**Extrait choisi:**
*****

Le fils de Frankenstein (1939) de Rowland V. Lee avec Boris Karloff, Basil Rathbone, Bela Lugosi. (Éditions Elephant Films) Sortie en DVD le 21 octobre 2015

Marathon Frankenstein (1)

Béni soit le nom des éditions Elephant qui inaugurent une nouvelle collection consacrée aux grandes figures monstrueuses du cinéma fantastique. En attendant l'arrivée de Dracula, de la momie, de l'homme invisible et autres réjouissances, voici venir cinq films consacrés au mythe de Frankenstein.

 

Après les deux immenses classiques réalisés par James Whale (Frankenstein et La fiancée de Frankenstein), la Universal relance la saga après le coup d'arrêt porté au genre en 1936 par l'éviction de Carl Laemmle qui avait su lui donner ses lettres de noblesse. Réalisé par le prolifique mais assez méconnu Rowland V. Lee, Le fils de Frankenstein est le troisième épisode de la série et reprend les choses où elles s'étaient arrêtées.

Cette fois, c'est le fils de Frankenstein qui débarque dans une petite bourgade traumatisée par les événements passés. Très vite, il prend connaissance des travaux de son père et se lie avec Ygor, l'ancien assistant du baron, qui lui montre que la créature n'a pas été détruite mais qu'elle est plongée dans une sorte de coma. Comme bon sang ne saurait mentir, Wolf Frankenstein va tenter de ramener à la vie le monstre...

*****

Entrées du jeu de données
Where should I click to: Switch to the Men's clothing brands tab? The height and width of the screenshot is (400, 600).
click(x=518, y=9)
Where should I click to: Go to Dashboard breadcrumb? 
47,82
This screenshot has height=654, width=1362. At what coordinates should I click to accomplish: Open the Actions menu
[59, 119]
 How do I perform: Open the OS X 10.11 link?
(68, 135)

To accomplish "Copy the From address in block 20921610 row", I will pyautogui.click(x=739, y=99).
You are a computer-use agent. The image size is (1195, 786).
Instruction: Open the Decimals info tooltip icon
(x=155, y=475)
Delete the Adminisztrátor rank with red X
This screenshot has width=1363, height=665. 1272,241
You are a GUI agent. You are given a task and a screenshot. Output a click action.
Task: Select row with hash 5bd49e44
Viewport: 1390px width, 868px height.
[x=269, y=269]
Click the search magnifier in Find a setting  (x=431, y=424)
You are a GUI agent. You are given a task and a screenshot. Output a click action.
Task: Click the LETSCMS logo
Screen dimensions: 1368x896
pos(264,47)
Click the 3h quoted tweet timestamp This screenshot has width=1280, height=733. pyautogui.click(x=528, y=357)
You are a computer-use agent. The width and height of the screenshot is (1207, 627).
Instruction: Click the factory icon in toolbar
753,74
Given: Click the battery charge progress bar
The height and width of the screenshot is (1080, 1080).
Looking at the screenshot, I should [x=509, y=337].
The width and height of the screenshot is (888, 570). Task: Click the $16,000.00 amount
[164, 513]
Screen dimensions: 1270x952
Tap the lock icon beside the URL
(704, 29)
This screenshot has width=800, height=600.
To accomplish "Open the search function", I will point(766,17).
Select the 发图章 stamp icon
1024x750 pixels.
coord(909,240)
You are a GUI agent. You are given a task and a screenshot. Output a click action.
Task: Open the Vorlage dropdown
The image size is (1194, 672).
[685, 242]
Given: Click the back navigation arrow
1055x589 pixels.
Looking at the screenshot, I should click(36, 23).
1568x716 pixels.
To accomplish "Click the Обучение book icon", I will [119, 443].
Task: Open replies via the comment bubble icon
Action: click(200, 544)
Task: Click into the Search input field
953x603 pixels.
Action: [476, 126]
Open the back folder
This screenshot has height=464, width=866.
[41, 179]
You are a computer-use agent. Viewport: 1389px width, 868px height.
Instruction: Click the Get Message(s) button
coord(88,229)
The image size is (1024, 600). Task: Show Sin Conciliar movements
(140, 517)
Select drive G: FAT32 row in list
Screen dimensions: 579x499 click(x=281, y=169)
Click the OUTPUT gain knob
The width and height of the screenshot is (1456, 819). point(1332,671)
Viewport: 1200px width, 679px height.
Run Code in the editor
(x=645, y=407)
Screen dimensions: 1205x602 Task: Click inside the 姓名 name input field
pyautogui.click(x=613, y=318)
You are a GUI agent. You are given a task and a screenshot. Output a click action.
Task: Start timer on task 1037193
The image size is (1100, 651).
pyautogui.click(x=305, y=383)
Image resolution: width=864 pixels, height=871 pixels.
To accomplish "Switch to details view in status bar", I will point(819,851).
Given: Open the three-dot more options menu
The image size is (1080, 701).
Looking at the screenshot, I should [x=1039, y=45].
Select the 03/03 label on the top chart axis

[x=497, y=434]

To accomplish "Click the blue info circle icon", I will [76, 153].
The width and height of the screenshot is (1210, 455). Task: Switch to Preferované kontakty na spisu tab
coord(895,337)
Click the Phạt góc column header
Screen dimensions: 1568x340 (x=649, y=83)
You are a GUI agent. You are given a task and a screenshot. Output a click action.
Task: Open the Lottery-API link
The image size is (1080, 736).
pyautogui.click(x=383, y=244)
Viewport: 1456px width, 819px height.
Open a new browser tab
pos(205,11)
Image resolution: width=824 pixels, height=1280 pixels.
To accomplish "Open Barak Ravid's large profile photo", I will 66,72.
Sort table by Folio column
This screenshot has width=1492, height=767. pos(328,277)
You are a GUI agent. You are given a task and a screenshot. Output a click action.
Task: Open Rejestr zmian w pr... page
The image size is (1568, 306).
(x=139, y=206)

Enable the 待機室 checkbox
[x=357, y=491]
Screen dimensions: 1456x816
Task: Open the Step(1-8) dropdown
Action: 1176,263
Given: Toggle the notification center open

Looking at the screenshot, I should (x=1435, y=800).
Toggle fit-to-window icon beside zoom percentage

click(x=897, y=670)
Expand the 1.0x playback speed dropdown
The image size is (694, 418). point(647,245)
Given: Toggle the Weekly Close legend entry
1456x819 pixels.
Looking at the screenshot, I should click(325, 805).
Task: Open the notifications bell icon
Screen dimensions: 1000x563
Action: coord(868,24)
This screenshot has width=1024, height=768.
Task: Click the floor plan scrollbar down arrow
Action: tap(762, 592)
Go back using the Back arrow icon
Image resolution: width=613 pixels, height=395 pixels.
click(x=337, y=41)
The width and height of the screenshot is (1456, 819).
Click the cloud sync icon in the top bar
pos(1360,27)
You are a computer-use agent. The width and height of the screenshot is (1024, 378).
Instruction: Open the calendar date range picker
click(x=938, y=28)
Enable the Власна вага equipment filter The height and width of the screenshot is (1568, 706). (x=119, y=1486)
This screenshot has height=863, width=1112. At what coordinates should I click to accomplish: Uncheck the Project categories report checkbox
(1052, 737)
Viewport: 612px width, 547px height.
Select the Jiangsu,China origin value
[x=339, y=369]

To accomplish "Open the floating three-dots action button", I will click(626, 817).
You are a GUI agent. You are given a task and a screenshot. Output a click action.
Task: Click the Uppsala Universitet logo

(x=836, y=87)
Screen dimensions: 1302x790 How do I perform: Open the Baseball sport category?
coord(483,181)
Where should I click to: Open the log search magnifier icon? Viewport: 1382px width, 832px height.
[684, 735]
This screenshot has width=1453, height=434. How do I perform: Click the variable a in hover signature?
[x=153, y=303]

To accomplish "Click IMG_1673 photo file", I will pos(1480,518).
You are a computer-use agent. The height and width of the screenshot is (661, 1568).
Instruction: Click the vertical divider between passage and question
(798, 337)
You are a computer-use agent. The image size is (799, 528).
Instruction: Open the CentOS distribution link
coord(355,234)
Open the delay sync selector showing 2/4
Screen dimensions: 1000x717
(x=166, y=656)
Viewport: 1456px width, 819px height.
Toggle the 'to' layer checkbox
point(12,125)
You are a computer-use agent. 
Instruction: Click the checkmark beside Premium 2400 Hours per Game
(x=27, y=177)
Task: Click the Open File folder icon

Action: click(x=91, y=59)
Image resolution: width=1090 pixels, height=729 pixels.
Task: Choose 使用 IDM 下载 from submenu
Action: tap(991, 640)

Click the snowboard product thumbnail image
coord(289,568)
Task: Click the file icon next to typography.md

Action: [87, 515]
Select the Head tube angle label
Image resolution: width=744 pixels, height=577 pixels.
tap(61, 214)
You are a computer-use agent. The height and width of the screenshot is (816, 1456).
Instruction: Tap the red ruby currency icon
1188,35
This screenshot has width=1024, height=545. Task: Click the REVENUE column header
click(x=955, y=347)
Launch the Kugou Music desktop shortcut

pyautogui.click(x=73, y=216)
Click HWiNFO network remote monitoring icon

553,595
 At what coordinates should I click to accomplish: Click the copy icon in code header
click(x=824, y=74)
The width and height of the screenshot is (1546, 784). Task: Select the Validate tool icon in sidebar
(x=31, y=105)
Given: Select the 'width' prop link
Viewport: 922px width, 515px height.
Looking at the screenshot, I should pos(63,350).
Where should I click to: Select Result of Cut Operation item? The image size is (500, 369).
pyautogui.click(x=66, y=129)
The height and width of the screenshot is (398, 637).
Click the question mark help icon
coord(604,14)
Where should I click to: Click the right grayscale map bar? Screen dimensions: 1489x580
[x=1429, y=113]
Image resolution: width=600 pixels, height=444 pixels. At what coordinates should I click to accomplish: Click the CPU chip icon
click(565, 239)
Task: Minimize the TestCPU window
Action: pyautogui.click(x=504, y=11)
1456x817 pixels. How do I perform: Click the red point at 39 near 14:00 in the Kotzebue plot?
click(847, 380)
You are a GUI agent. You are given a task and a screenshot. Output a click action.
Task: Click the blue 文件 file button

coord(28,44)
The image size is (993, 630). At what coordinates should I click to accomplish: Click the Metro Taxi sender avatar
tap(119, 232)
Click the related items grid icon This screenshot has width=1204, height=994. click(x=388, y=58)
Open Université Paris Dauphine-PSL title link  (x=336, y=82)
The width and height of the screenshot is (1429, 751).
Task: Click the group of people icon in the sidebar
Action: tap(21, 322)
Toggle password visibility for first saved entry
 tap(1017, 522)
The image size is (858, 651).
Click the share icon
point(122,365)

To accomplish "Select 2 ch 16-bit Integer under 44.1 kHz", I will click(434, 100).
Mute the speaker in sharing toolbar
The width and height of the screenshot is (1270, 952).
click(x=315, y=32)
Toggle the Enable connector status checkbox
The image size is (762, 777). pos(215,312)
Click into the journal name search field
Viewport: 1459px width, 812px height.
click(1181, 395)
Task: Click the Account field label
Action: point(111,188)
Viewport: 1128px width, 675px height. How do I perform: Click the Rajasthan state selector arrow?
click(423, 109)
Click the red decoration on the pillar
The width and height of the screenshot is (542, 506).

*****

**Exercice:** D'après l'extrait choisi, quel personnage montre au fils de Frankenstein que la créature n'a pas été détruite ?

**Corrigé:** Ygor, l'ancien assistant du baron.